Quizá también, por timidez, Elizondo desechó Farabeuf como filme, y este guion abortado terminó en una narración que como construcción verbal no desmerece frente a sus contemporáneos poetas. Lo que sí concluyó fue Apocalypse 1900, cinta aparentemente fragmentaria que cuenta con una indiscutible unidad: la literatura, pero también con un fuerte influjo tanto en ritmo como visión de la lengua francesa y sus mayores escritores. Elizondo no se conformaría, continuaría filmando, pues sabemos que se han rescatado grabaciones que hiciera de las momias de Guanajuato en 35 mm.
Así pues, con el cine como constante, Salvador fue también un gran ensayista y periodista de la cinematografía. En la historia, aunque poco se recuerde, quedará el gran esfuerzo hecho por la serie de jóvenes y no tan jóvenes que fundaron la mítica revista Nuevo Cine, definitivamente el más importante y audaz intento por empujar nuestro cine hacia horizontes mucho más propositivos y osados. Quizá buena parte de lo que se vino después, tanto los festivales de cine experimental como el CUEC, el debut de directores arriesgados y un cierto cine de culto, se deba a ellos. Nuevo Cine se hablaba de tú con lo mejor que estaba ocurriendo en el cine mundial, con la vanguardia, participa del mismo espíritu —y con la misma inteligencia— de Cahiers du Cinéma. Como los escritores de la revista francesa, los mexicanos (o radicados en México) están dotados de conocimiento y pasión por el cine, pero por el cine de verdad, el cine como arte; son rabiosamente intolerantes, no titubean, desafían, y buscan desempolvar una industria y un público apolillados, que no responden a las nuevas posibilidades que se abren al cine, y de las que ya dan cuenta varios autores nacionales.

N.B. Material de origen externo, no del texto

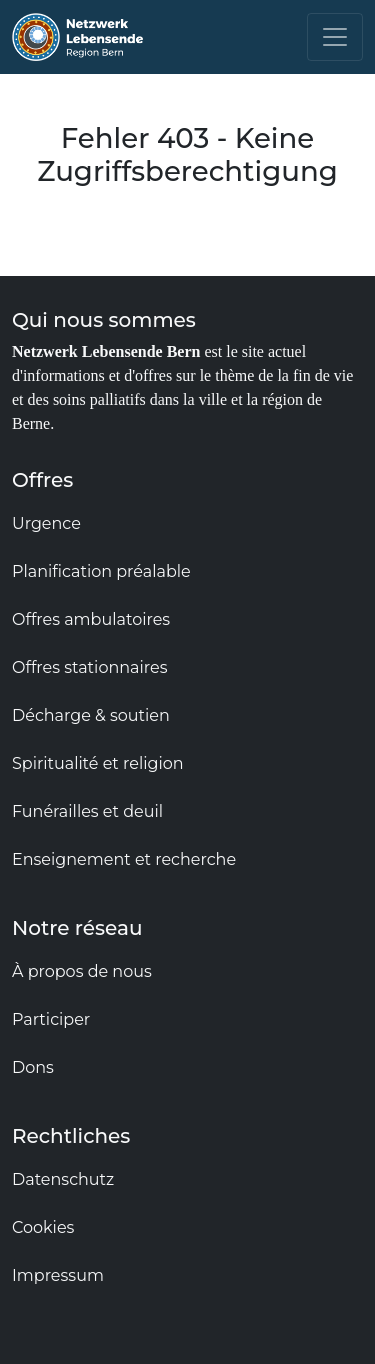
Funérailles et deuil (87, 811)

Una ilustración de lo anterior es la obra Luchino Visconti y otros textos para cine, publicado hace dos años, con efectivo prólogo de Paulina Lavista y un incipiente epílogo de ese sobrevalorado y lamentable pseudocrítico: Christopher Domínguez Michael. No solo el texto sobre Visconti, sino una serie de textos que abarcan el tiempo de Nuevo Cine, años después. Así, podemos leer sus bellas revisiones tanto de Visconti como de Eisenstein y, páginas más adelante, su lectura de obras como Rojo amanecer o Sólo con tu pareja. Sus textos no solo son reseñas, sino también balance de un contexto, de ese modo a través de Elizondo tenemos una biografía intelectual de nuestro cine y el cine mundial. Por otra parte, muchos de los textos aquí reunidos nos demuestran que toda crítica de un lenguaje artístico es crítica de arte y, más aún, está destinado u obligado a engendrar ella misma arte.

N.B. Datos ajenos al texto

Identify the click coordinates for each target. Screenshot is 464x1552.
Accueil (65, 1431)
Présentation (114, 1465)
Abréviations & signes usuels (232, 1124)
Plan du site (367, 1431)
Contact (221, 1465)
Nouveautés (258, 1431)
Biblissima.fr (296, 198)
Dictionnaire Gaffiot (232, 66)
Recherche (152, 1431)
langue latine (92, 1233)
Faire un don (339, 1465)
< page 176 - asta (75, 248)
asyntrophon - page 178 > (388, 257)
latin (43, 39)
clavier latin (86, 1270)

La afirmación anterior la hago a la luz de Herbert Read, para quien la crítica de arte tenía que ser —y cómo no— también arte, una obra de arte. Salvador Elizondo es un ejemplo maravilloso de lo anterior, y prueba de ello son sus textos sobre Visconti y Eisenstein, que van más allá del ámbito meramente cinematográfico, pues artistas ellos y artista él, sus críticas tenían que abordar al hombre y la belleza de pensarlo en todas sus dimensiones.

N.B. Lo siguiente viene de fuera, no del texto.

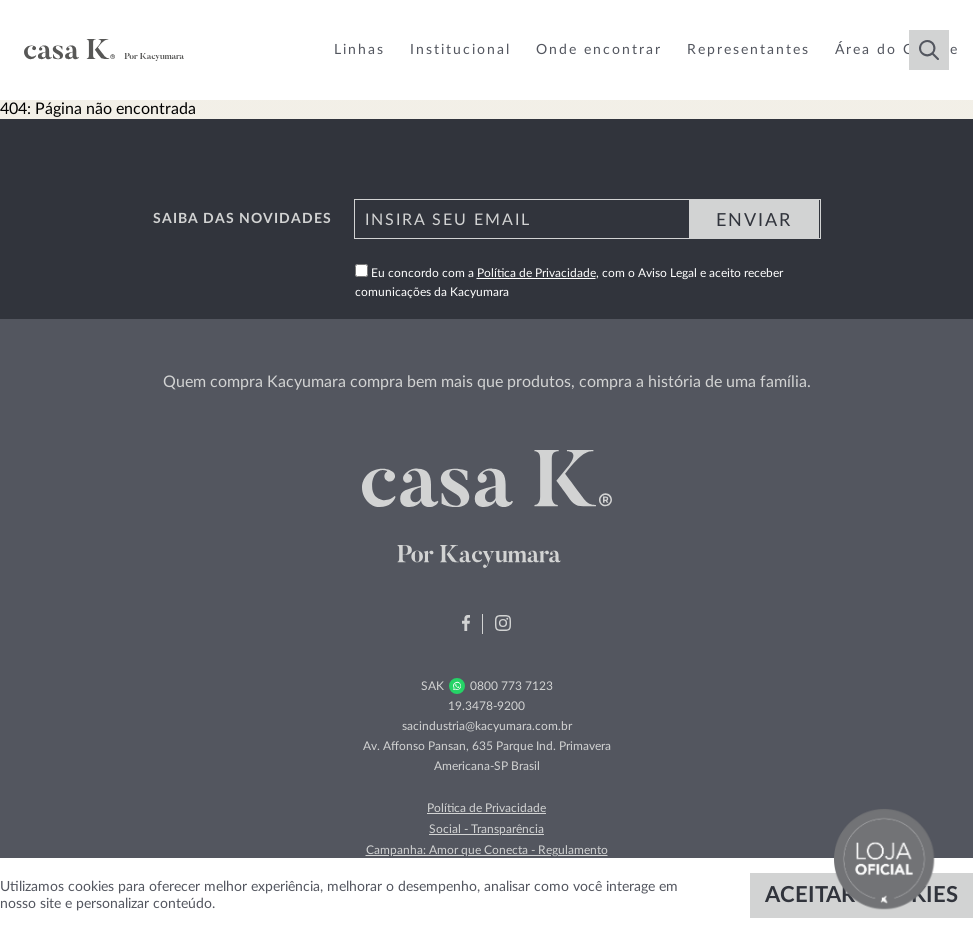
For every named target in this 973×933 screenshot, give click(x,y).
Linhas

Los ensayos (sobre cualquier tema) de Elizondo, sus novelas y todos sus intentos y acercamientos al fenómeno creativo (tentativas poéticas), tienen vasos comunicantes con la actitud de Godard, quien afirmaba que al empezar a filmar no había dejado la crítica de cine, y que cuando hacía crítica de cine, ya se consideraba creador. Así pues, Elizondo fue un creador y pensador que no vaciló en pisar todos los terrenos asequibles a su pluma. La obra de Elizondo es preguntarse qué es el arte, responder la pregunta y volverla a formular.